Police
Charles Pasqua : le retour
Célébré dans l'allégresse, le retour de Charles Pasqua place Beauvau a rapidement laissé un goût amer aux policiers de base. Désarmés par les ministères successifs de Philippe Marchand et de Paul Quilès, ils attendaient Pasqua comme le messie, heureux de tenir leur revanche. Ils attendaient un ministre complice, mais ce dernier leur a parlé déontologie et politesse...
Paris, Chambéry, Wattrelos : le retour aux affaires policières de Charles Pasqua débuta par une série de bavures mortelles dont firent les frais trois jeunes gens, l'un deux étant abattu durant sa garde à vue au commissariat des Grandes Carrières, à Paris. À ces violences répondirent quelques nuits d'émeutes et leur cortège de voitures incendiées. On vit donc, à l'Assemblée nationale, le ministre présenter ses excuses à « des familles durement touchées », promettre « de se montrer impitoyable envers tous les policiers commettant des fautes graves » et annoncer « une véritable mise à plat pour faire face au malaise de la police ».
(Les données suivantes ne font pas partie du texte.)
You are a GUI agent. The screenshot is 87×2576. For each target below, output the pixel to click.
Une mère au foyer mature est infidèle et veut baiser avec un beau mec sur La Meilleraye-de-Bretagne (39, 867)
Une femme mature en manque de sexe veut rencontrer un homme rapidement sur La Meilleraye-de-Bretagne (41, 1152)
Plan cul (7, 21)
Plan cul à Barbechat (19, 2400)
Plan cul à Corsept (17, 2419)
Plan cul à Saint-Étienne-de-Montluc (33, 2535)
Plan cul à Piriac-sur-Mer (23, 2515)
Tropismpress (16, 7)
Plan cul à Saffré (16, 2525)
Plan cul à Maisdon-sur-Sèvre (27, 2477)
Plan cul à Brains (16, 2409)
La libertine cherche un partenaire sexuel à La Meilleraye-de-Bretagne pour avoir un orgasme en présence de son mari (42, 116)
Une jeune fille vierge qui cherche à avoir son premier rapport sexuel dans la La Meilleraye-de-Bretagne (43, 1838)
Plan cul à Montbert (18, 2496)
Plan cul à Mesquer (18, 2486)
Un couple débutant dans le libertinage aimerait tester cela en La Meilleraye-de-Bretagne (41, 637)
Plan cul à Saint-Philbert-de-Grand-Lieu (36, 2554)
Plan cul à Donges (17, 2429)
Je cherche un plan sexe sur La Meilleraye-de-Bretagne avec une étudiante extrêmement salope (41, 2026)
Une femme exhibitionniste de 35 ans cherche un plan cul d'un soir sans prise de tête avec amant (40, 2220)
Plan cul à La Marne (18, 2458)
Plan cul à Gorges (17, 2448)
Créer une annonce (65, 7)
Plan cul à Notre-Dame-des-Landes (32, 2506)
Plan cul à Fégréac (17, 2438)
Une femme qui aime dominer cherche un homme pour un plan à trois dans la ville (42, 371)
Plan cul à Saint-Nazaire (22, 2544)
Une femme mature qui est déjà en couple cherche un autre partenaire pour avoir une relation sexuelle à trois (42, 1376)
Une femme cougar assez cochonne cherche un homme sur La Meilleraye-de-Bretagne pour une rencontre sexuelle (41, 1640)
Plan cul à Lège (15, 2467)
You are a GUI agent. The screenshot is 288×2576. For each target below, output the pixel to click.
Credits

D'entrée, Charles Pasqua procéda à deux changements importants avec d'une part le remplacement de Pierre Verbrugghe à la préfecture de police de Paris par Philippe Massoni, alors qu'Édouard Lacroix succédait à Bernard Grasset à la direction générale de la police nationale. Puis Jacques Genthial, directeur central de la police judiciaire, était remplacé par Jacques Franquet, et Claude Guérin, très proche du RPR, succédait à Michel Tanière à la tête du Service central de police urbaine, un poste stratégique concernant environ 65 000 policiers en tenue, donc au contact direct de la population.
Plans
En juillet, le ministre de l'Intérieur présentait au conseil des ministres un plan pour la sécurité prévoyant 5 000 postes actifs supplémentaires, occupés par des policiers qui se consacraient jusqu'alors à des tâches n'ayant aucun rapport avec le maintien de l'ordre, et l'embauche de 1 500 policiers auxiliaires. Ce projet prévoyait également des « plans départementaux de sécurité » afin de répondre aux spécificités de la délinquance, la création d'un Haut Conseil de la déontologie (remplaçant le Conseil supérieur de l'activité de la police, créé par Pierre Joxe), et envisageait de transformer la Police de l'air et des frontières (PAF) en une Direction du contrôle de l'immigration et de la lutte contre l'emploi des clandestins. Enfin, il prévoyait de définir les compétences des polices municipales, et Patrick Balkany, député RPR des Hauts-de-Seine, était chargé d'un rapport sur le sujet. Quelques mois plus tard, Charles Pasqua obtenait, avec le rétablissement des contrôles d'identité préventifs destinés à lutter contre la violence urbaine, la drogue et l'immigration clandestine, une mesure réclamée depuis des années par la base.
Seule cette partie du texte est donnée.